Action item A = From the Smith v. Wichita Transportation Corp. opinion, print the passage starting at "When the appeals" and ending at "Case No. 39,650.".
Action item B = According to the Smith v. Wichita Transportation Corp. opinion, where was the bus loading zone at which Rosa Smith was run over?
Action item C = Go on with the Smith v. Wichita Transportation Corp. opinion, starting after its last sentence.

Supplied passage =
Smith v. Wichita Transportation Corp.

293 P.2d 242, 179 Kan. 8, 1956 Kan. LEXIS 358
CourtSupreme Court of Kansas
DecidedJanuary 28, 1956
Docket39,650, 40,067
StatusPublished
Cited by15 cases

This text of 293 P.2d 242 (Smith v. Wichita Transportation Corp.) is published on Counsel Stack Legal Research, covering Supreme Court of Kansas primary law. Counsel Stack provides free access to over 12 million legal documents including statutes, case law, regulations, and constitutions.

Bluebook
Smith v. Wichita Transportation Corp., 293 P.2d 242, 179 Kan. 8, 1956 Kan. LEXIS 358 (kan 1956).

Opinion

The opinion of the court was delivered by

Pabkeb, J.:

These cases originated in the district court of Sedgwick County. Case No. 39,650 was commenced by Rosa Smith against the Wichita Transportation Corporation, a public carrier, to recover damages sustained by her as a result of being run over by one of the carrier’s motor busses while attempting to board such vehicle at a regular bus loading zone located on the south side of Kellogg and east of Hydraulic streets in the city of Wichita. Plaintiff prevailed and the defendant appeals. Case No. 40,067, although stemming from Case No. 39,650, was an independent action for a new trial, brought by the carrier against Rosa Smith under the provisions of G. S. 1949, 60-3005 and 60-3007 to 3016, Incl. The relief sought was denied and the plaintiff appeals.

When the appeals reached this court they were docketed under separate numbers. Thereafter, on joint application of the parties, they were consolidated by order of this court for purposes of argument and decision. In view of the nature of the issues involved we think that action was ill-advised. However, it cannot now be rescinded and we must make the best of it. For that reason, each case will be considered separately although both will be disposed of in this opinion. Therefore, until otherwise indicated, what will be stated has reference to Case No. 39,650.

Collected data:
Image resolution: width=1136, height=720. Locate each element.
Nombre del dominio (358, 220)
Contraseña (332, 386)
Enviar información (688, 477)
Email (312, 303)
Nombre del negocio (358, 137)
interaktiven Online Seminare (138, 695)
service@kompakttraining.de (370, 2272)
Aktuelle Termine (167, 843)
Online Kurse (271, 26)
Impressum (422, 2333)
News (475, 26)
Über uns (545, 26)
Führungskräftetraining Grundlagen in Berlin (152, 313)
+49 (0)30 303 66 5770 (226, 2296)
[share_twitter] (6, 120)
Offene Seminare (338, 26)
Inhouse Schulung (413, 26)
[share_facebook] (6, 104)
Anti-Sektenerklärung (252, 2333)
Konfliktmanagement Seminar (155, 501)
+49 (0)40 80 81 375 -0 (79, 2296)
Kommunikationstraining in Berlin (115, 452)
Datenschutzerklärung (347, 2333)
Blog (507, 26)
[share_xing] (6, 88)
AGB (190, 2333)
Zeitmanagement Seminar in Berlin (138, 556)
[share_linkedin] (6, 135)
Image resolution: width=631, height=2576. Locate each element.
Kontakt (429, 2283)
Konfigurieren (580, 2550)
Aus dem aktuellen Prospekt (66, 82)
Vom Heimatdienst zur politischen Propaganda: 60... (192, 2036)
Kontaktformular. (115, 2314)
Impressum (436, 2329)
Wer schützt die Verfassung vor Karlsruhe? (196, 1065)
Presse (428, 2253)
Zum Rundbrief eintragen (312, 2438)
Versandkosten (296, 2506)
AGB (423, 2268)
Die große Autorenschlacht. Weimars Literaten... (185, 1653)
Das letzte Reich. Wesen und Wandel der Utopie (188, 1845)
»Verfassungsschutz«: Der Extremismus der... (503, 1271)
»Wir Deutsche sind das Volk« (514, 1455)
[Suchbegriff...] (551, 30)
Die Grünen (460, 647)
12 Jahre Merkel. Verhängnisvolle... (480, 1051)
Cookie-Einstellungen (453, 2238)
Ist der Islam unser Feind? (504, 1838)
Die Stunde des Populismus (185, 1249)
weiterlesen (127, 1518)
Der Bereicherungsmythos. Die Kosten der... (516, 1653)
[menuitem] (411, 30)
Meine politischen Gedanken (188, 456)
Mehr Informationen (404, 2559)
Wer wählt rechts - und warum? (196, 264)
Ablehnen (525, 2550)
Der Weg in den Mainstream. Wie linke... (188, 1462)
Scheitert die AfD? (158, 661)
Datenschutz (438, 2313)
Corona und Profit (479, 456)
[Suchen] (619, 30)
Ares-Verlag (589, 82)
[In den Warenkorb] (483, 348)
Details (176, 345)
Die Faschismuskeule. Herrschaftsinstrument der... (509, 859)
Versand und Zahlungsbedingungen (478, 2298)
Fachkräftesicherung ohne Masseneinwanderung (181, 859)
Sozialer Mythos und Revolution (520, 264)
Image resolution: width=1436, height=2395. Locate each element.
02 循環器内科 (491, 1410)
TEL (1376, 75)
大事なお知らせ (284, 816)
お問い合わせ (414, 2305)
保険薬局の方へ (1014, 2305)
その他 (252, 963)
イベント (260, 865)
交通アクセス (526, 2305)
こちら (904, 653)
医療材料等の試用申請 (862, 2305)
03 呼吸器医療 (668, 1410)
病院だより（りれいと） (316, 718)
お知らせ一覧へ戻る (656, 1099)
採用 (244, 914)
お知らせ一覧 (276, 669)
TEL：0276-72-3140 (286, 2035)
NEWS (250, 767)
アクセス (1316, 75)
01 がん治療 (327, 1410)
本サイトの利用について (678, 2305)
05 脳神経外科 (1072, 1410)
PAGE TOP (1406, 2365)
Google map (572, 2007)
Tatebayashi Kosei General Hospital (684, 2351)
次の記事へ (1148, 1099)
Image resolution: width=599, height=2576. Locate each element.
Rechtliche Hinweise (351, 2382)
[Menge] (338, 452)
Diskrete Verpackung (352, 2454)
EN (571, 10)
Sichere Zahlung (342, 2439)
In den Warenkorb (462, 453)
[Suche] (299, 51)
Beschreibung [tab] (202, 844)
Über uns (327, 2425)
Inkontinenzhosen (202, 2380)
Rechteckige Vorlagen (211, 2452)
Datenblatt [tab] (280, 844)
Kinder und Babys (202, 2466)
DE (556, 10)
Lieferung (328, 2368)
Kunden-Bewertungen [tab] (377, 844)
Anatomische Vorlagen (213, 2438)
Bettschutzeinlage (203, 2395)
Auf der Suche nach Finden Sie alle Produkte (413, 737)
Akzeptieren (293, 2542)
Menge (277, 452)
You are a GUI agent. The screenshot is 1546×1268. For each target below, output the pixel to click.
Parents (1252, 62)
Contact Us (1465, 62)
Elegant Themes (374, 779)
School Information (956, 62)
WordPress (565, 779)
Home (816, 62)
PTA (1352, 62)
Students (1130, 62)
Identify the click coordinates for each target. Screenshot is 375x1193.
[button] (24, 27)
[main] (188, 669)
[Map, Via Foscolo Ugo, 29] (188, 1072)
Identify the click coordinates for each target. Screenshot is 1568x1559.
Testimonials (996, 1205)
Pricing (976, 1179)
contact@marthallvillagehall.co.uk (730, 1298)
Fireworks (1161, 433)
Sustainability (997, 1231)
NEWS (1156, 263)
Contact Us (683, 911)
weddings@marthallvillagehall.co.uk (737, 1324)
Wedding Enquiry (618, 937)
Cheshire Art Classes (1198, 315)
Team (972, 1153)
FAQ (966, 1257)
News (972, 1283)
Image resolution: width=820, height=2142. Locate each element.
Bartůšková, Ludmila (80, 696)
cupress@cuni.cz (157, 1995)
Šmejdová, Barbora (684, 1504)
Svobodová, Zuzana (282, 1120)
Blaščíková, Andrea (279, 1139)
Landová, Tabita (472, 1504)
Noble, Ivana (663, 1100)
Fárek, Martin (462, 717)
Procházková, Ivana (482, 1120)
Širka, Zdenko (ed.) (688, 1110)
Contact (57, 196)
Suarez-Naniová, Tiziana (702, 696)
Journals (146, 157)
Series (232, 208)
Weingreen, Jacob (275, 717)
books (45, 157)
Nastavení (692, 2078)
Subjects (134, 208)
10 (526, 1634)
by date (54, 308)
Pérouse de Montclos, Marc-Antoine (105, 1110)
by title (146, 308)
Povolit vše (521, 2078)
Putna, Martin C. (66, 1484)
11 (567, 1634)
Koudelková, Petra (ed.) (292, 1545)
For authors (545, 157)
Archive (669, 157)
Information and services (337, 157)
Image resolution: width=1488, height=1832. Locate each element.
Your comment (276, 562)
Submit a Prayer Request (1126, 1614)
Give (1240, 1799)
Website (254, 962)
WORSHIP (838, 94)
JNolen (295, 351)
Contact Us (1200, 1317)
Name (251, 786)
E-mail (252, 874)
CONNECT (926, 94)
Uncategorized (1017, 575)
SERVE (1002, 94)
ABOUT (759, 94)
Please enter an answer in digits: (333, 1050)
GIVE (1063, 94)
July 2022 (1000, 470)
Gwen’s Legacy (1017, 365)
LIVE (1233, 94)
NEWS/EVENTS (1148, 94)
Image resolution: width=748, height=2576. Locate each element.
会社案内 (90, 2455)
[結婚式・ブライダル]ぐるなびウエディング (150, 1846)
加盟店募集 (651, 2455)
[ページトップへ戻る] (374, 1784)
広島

Answer section A =
When the appeals reached this court they were docketed under separate numbers. Thereafter, on joint application of the parties, they were consolidated by order of this court for purposes of argument and decision. In view of the nature of the issues involved we think that action was ill-advised. However, it cannot now be rescinded and we must make the best of it. For that reason, each case will be considered separately although both will be disposed of in this opinion. Therefore, until otherwise indicated, what will be stated has reference to Case No. 39,650.

Answer section B = On the south side of Kellogg and east of Hydraulic streets in the city of Wichita.

Answer section C =
The pleadings are not in question, hence no attempt will be made to detail their contents. For all purposes here pertinent it may be said that each party charges that negligence on the part of the other was the cause of the involved accident.

With issues joined as just indicated the cause came on for trial *10 by a jury which, at the close of a long and spirited trial, returned its general verdict in favor of plaintiff for the sum of $50,000.00 along with answers to twelve submitted special questions which read:

“1. Was Rosa Smith standing within the bus loading zone when the bus came to a stop? Answer: Yes.
“2. Did Rosa Smith place her foot on the step of the bus before the bus started? Answer: Yes.
“3. Did tire bus start with door open? Answer: Yes.
“4. Did the bus start with a sudden and violent lurch or jerk? Answer: Yes.
“5. Was the starting of the bus while the plaintiff was actually stepping on the steps of the bus the cause of plaintiff’s fall? Answer: Yes.
“6. Was the plaintiff running along the sidewalk at the side of the bus after the bus started in motion? Answer: No.
“7. Was the fall and injury caused by the negligence of the plaintiff? Answer: No.
“8. If you answered the above question yes,’ state the negligence of the plaintiff. Answer:
“9. Was the proximate cause of the plaintiff’s fall the negligence of the bus operator? Answer: Yes.
“10. If you have answered the above question ‘yes,’ state the negligence of the bus operator. Answer: Failure to observe passenger coming aboard.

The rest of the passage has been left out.